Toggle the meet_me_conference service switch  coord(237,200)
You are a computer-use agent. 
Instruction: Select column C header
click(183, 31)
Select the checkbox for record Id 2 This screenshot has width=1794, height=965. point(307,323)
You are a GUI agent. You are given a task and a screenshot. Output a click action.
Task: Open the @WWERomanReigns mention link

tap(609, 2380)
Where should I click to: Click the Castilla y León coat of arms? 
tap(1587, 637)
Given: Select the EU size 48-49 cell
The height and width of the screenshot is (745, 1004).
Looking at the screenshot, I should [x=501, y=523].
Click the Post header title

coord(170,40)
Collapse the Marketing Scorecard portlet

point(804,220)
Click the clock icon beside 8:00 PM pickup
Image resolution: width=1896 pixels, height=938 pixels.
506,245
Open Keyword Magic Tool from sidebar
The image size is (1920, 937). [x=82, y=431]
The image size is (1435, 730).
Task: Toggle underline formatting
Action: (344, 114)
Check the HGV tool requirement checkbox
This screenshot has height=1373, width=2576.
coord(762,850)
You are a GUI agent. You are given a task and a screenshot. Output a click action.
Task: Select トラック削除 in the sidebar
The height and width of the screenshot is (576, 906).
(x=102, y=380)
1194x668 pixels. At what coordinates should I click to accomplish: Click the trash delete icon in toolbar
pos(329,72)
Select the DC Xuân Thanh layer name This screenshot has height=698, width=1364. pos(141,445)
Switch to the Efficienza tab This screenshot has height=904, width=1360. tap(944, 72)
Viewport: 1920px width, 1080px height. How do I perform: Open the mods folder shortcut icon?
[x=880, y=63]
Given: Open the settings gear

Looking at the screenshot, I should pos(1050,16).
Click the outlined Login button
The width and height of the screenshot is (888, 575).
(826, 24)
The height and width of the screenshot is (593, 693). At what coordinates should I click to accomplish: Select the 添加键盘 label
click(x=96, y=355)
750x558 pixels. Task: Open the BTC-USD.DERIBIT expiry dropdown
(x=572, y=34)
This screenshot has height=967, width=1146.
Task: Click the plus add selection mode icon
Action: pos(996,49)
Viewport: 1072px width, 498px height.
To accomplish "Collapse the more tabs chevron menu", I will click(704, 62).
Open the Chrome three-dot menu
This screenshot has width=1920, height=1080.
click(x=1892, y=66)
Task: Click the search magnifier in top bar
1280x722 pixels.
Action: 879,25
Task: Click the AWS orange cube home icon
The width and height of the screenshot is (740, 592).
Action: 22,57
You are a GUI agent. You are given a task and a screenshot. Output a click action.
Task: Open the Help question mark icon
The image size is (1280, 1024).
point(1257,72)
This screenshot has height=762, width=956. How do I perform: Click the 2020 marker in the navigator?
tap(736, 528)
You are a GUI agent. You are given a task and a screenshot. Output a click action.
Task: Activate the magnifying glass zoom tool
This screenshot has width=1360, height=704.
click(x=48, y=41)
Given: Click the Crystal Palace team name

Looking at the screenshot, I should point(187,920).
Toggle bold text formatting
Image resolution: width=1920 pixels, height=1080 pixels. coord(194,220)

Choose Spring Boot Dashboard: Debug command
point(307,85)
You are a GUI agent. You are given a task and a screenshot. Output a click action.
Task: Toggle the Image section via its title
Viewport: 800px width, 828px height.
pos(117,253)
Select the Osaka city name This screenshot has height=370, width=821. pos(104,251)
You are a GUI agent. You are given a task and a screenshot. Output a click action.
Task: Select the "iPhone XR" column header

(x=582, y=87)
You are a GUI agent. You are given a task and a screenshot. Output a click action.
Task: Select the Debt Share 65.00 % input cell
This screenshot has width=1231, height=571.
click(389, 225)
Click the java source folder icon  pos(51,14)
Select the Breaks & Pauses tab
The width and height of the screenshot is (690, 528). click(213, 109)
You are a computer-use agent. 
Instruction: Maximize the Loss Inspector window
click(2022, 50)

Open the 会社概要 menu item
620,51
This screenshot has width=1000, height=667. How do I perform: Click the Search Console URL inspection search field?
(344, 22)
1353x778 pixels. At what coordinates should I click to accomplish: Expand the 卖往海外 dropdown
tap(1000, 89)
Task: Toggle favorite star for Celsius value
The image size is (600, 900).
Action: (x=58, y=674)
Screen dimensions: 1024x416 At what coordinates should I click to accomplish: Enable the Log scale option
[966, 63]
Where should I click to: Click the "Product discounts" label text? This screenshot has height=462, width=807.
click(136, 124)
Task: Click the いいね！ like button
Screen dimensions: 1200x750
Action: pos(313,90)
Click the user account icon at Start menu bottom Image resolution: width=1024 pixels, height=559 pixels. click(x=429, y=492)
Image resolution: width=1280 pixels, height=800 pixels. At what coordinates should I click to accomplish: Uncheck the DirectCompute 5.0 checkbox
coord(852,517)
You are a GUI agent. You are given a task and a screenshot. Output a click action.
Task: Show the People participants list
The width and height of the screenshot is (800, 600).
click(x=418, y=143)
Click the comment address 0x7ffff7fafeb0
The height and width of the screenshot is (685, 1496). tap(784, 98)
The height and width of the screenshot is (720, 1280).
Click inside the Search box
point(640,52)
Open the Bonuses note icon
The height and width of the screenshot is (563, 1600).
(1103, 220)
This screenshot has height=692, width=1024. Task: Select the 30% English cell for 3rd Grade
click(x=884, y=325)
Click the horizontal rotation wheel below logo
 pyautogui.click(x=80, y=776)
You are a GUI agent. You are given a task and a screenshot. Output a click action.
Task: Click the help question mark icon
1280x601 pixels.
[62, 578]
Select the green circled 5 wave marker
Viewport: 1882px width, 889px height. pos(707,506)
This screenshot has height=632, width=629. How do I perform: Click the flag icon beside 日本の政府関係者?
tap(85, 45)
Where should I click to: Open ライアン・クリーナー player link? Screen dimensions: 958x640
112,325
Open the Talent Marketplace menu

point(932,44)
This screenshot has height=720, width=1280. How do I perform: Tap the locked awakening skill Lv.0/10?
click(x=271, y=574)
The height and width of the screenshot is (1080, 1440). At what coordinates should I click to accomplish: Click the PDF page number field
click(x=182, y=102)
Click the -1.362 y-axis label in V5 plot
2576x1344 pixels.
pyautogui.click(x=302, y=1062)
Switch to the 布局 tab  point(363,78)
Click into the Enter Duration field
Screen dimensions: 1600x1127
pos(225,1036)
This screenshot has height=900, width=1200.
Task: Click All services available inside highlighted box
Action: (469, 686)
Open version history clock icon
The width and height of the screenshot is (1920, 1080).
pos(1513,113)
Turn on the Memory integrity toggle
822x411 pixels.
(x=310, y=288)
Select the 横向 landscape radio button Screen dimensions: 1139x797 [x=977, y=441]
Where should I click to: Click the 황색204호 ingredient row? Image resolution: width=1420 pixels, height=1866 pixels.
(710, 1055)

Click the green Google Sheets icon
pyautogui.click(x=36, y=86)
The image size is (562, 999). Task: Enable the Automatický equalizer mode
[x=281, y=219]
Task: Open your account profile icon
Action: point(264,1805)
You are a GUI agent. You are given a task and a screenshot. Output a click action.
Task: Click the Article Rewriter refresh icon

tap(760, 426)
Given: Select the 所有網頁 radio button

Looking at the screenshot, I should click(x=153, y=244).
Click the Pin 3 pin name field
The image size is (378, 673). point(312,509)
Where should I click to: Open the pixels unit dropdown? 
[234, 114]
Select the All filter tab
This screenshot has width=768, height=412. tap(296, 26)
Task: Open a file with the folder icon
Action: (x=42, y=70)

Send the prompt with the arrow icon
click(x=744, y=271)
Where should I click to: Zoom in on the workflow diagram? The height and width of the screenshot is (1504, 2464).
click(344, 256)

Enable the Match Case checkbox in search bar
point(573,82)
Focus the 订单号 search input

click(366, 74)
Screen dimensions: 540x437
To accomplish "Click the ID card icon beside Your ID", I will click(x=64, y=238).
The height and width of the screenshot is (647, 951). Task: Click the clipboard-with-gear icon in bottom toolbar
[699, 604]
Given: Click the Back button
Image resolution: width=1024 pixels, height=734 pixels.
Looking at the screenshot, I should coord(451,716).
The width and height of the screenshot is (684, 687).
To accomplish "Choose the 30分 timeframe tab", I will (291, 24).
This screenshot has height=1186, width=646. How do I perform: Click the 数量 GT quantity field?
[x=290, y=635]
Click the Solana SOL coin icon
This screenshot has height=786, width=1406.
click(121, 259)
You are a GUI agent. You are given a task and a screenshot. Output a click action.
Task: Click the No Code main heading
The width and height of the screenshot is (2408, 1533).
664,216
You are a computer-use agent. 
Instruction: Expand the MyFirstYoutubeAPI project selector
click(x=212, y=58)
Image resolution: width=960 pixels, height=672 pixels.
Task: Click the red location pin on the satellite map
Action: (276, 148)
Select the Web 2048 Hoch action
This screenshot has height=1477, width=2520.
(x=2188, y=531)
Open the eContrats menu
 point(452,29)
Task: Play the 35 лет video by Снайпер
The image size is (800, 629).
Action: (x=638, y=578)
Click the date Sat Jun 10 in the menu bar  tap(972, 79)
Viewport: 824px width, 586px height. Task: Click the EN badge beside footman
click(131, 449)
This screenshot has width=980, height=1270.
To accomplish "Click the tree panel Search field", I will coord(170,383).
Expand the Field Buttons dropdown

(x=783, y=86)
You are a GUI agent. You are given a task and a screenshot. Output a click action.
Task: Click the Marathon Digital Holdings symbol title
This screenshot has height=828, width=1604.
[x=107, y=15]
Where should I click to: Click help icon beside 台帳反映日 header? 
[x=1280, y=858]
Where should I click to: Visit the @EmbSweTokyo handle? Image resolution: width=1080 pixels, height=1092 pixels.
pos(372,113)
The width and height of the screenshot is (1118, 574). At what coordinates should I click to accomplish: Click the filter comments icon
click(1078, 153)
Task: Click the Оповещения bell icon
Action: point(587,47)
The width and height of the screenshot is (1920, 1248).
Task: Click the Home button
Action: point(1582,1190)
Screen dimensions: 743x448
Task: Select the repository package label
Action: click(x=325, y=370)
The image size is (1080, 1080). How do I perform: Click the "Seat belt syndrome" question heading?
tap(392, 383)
※
> **WHAT NEEDS TO BE DONE**:
Between the lines holding "Where should I click to: Click help" and "pos(372,113)", inclusive, swap "Visit" for "Open" and write those lines out again with nothing else changed.

> **RESULT BELOW**:
Where should I click to: Click help icon beside 台帳反映日 header? 
[x=1280, y=858]
Where should I click to: Open the @EmbSweTokyo handle? Image resolution: width=1080 pixels, height=1092 pixels.
pos(372,113)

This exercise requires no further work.